People have always been fascinated by the end of the world; whether it’s books, films or television shows, it seems we can’t get enough of mass extinction events, and there have been more apocalyptical films made in the last ten years than in the previous twenty.

But buried deep inside a mountain in Northern Norway, there are very real plans in place to preserve important artefacts in the event of a global disaster. The Arctic World Archive has a selection of historical documents, archives and artwork, and just down the road the Global Seed Vault stores over one million seed samples.

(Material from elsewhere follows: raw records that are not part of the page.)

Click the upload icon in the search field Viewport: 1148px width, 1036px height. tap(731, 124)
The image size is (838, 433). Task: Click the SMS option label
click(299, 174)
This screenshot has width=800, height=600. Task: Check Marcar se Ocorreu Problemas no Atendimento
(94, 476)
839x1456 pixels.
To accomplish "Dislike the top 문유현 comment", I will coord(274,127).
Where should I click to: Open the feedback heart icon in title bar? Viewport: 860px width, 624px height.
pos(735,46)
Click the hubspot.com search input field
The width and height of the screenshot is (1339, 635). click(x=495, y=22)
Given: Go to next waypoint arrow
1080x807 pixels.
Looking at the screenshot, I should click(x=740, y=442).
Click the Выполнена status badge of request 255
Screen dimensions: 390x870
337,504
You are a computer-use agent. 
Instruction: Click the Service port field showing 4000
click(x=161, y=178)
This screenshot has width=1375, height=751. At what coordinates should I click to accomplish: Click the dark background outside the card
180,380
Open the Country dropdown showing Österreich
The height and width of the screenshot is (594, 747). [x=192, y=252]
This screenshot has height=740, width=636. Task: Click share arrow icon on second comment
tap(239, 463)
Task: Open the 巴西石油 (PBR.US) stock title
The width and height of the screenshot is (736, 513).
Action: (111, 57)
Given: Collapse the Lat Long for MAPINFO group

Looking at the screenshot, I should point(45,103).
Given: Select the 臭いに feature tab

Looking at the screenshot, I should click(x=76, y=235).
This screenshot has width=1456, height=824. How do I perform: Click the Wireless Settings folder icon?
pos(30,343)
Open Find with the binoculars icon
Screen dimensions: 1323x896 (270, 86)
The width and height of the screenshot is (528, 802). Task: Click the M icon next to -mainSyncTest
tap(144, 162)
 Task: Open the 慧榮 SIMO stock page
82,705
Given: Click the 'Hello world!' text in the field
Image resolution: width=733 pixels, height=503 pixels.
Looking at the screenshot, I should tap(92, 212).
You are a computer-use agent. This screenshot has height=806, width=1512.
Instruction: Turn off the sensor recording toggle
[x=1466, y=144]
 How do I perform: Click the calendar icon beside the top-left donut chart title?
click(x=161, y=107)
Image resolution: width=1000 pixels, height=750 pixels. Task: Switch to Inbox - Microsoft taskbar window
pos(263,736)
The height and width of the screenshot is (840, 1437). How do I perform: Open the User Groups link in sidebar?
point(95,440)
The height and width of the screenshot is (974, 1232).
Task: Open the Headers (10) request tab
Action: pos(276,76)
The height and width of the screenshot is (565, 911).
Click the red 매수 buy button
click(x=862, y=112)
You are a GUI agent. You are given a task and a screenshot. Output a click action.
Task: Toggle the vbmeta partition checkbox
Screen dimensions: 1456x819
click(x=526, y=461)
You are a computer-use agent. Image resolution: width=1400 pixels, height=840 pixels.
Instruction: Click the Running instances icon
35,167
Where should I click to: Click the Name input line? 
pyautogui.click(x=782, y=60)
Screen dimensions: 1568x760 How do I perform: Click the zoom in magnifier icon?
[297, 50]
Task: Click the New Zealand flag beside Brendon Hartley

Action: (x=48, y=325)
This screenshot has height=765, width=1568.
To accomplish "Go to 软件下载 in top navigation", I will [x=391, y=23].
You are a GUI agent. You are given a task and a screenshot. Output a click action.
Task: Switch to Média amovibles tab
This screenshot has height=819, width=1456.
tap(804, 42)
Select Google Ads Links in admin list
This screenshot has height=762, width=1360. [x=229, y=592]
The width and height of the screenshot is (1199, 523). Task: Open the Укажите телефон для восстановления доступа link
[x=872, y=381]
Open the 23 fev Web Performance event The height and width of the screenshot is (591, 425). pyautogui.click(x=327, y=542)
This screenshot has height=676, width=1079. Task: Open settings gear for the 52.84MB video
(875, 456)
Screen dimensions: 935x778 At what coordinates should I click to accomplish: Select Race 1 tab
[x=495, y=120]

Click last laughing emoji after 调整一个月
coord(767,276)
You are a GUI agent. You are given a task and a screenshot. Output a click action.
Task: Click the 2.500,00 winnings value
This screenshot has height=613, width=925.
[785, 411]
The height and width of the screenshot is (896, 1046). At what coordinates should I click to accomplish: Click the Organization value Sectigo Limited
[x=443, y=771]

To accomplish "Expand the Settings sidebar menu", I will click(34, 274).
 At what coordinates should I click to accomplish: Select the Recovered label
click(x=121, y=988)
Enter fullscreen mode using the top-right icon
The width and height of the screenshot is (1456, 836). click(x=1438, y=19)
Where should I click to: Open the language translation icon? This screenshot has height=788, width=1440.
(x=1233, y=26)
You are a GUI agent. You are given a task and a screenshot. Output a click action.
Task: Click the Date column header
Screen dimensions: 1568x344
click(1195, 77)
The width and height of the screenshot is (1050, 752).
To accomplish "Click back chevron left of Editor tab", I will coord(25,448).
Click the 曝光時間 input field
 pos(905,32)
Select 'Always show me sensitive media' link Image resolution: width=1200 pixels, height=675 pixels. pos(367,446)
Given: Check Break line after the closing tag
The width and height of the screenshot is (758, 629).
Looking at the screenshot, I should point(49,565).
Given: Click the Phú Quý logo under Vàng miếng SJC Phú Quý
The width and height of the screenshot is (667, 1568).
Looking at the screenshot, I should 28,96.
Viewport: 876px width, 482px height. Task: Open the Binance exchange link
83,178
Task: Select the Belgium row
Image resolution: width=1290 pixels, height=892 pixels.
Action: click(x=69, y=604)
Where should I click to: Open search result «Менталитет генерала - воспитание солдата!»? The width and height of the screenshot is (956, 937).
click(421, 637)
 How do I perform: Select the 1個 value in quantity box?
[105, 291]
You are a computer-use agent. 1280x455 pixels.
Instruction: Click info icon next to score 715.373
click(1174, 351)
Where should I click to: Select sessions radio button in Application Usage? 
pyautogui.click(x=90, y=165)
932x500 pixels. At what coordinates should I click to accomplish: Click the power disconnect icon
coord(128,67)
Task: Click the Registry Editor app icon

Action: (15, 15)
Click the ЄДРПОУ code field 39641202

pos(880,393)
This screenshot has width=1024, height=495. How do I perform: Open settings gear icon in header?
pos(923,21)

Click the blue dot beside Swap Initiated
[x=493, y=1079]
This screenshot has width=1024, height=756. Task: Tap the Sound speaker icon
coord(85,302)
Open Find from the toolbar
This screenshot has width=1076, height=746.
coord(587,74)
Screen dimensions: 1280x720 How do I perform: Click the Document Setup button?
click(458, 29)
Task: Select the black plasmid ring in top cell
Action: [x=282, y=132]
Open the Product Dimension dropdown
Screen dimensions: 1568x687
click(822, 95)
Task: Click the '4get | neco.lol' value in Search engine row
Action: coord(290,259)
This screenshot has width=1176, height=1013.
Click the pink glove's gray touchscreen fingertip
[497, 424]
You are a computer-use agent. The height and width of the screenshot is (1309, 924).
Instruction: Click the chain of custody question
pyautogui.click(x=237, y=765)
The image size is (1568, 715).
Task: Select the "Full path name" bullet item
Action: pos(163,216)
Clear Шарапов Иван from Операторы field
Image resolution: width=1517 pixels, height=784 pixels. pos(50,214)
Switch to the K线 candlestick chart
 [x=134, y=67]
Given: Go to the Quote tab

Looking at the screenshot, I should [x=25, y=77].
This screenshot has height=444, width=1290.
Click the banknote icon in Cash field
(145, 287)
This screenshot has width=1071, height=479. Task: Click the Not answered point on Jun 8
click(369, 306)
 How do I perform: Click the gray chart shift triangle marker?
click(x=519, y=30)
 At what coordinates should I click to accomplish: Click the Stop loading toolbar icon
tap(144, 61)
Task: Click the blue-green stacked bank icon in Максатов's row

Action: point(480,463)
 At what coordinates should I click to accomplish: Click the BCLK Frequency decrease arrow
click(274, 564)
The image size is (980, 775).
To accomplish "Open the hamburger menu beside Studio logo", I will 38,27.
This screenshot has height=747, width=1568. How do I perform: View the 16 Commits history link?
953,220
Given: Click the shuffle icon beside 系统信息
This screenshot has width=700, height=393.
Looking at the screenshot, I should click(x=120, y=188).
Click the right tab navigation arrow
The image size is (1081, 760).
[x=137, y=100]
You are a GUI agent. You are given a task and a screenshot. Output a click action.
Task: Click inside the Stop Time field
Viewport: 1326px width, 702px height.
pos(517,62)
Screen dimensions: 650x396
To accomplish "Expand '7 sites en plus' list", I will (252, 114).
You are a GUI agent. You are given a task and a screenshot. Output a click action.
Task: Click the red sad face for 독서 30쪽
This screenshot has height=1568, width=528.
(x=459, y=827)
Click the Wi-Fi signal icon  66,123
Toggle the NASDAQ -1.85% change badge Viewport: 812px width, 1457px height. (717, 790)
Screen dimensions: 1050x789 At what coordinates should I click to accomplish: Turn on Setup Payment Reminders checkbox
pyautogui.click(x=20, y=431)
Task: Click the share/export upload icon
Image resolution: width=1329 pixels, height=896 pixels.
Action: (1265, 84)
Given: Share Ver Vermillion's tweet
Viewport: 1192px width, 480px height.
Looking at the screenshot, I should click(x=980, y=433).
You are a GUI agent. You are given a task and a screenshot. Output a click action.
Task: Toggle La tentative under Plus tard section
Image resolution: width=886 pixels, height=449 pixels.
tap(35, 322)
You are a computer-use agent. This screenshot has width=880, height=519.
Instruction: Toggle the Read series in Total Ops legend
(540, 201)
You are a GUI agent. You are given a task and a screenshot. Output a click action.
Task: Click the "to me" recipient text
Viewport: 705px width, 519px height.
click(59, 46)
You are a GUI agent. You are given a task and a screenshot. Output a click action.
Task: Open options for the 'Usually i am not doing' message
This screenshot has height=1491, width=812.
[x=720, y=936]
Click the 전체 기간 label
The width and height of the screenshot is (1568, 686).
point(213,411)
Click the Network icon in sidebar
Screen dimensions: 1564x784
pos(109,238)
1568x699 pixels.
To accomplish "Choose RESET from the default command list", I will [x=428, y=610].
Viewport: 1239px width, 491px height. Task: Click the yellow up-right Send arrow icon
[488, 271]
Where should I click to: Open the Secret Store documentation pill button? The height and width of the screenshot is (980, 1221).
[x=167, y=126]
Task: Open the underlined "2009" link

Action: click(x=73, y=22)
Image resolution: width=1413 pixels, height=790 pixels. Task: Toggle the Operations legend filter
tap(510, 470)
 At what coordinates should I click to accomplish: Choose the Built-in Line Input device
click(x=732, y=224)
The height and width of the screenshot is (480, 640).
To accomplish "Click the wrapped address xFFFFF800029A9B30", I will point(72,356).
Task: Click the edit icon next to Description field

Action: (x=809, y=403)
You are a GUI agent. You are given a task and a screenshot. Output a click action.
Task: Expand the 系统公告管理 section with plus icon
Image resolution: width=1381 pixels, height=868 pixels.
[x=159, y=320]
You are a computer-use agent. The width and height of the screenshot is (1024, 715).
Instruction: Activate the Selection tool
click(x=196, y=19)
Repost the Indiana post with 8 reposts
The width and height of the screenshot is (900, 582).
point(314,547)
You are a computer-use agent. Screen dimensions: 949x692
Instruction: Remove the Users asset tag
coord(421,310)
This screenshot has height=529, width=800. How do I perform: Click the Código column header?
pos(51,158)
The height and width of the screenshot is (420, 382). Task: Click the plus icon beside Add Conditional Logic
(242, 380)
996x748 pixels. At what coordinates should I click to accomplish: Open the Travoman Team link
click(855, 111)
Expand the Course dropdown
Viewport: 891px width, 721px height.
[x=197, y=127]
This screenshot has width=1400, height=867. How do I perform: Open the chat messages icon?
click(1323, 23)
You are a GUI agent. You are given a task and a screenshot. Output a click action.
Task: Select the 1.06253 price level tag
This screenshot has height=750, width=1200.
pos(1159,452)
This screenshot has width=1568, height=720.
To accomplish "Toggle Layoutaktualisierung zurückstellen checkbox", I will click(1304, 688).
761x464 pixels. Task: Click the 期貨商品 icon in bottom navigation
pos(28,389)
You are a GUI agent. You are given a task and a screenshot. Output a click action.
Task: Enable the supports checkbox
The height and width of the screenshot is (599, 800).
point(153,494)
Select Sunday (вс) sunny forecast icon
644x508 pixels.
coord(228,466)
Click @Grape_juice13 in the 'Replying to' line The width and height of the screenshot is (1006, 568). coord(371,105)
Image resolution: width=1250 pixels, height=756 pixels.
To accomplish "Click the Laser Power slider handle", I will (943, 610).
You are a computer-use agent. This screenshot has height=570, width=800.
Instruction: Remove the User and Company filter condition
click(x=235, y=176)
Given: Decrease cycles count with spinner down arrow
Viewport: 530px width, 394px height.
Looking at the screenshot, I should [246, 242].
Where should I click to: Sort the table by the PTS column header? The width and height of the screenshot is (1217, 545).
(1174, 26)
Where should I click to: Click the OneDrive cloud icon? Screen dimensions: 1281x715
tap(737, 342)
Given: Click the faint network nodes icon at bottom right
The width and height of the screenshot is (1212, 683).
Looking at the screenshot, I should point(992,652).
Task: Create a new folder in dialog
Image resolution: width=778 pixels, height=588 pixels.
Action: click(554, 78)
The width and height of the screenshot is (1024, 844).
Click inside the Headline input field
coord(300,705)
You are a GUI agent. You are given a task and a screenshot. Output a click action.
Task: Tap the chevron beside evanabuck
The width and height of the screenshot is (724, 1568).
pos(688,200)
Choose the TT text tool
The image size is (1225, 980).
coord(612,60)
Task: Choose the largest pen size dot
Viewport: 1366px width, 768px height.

Inspired by this, entrepreneur Luke Jenkinson has been looking at ways to preserve music securely. He came up with the idea of a Global Music Vault after hearing about a fire at the Universal Studios warehouse in 2008, in which approximately 500 thousand master tapes were destroyed, including work belonging to Joni Mitchell, Elton John, R.E.M. and Sting.

He’s part of a team that has developed a silica glass square that can store digital copies of music and is resistant to extreme temperatures, water damage and electromagnetic pulses. This solves the problem of how music will be stored, but there’s still the issue of which music they’ll store, and who gets to decide.

Here at The Insurance Emporium, it got us thinking about which song we’d like to save in a global music vault; would we want to save the most popular songs or songs that mean something to us personally? Should we have a traditional song from every country or songs by the most famous artists? Here’s what we came up with:


We all have our favourite musical artists so these discussions can cause the occasional light-hearted argument, but there’s no arguing with the facts and it won’t surprise anyone to hear that The Beatles are the best-selling artists of all time. They’re responsible for introducing British rock and pop music to the US, as well as writing one the most covered songs in history, ‘Yesterday’.

(And here’s a fun end-of-the-world-themed fact, they each have an asteroid named after them!)

The Beatles are closely followed by Elvis, Drake, Michael Jackson, Rihanna and Madonna.

a stage with two guitars, a drum set with the beatles logo and two speakers


Looking back at the best-selling songs of each decade can tell us a lot about how music has changed. The number one best-selling song is White Christmas by Bing Crosby, which was released in 1942. It’s still played regularly on radio stations and used in film soundtracks. Further down the list is Elton Johns Candle in the Wind, In the Summertime by Mungo Jerry, Mariah Carey’s All I Want for Christmas (one of the most streamed Christmas songs in the UK) and, of course, the Beatles.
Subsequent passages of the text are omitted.